Click on this Image to Order this BookThe Starless World

Gordon Eklund

reviewed by Randy Landers

While charting black holes and stellar masses near the Galactic core, the Enterprise manages to rescue Thomas Clayton, a Starfleet washout who now is an independent scout for the Federation. Amazingly enough, Clayton is aboard a Starfleet shuttlecraft from the starship Rickover which disappeared some two decades earlier. Clayton is completely insane; he has explained he is doing his god's bidding. While beginning an investigation into this mystery, the Enterprise is suddenly drawn into a Dyson sphere where they encounter a Klingon ship.

After a brief exchange of hostile words (their weapons don't work), Kirk, Uhura and Sulu beam down and encounter the only remaining inhabitants: short, plump, white chimpanzee-like humanoids. After befriending Ola by stopping her from becoming a carnivore's dinner, she takes them to her village of Tumara where they are soon joined by McCoy and Spock who are forced down to the planet's surface by the deranged Clayton. Spock is increasingly of the opinion that Ay-nab, the sun of the Dyson sphere known as Lyra, is a superintelligent being. There is also a rather odd and unnecessary sub-plot of Uhura meeting her father, one of the crew of the Rickover who are now little more than zombies whose souls Ay-nab feeds.

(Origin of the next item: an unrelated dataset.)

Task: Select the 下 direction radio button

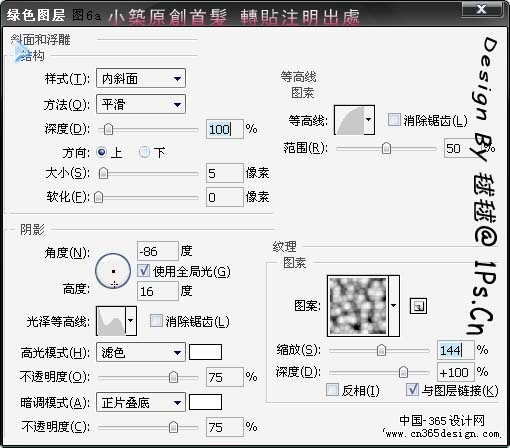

Eklund does a good job of telling a science fiction story. There are a few errors here and there (the Enterprise is a Constellation-class ship, for one, and Spock uses too many colloquialisms for a Vulcan), but overall manages to craft a credible world. The theme of a star being an intelligent being is not new to Eklund, and harkens back to his Nebula-award winning novella (co-authored with Gregory Benford) and later revised novel If the Stars Are Gods... The theme wasn't even new to Star Trek. In the Gold Key comic book, Star Trek #30, the story, "Death of a Star," has a similar theme. A dying star turns out to be an intelligent lifeform as well. And both Eklund and the folks at Gold Key have two common ending: in both tales, the star saves the crew of the Enterprise.

It’s a good novel, and a thought-provoking one at that. And be sure and check out that comic book as well!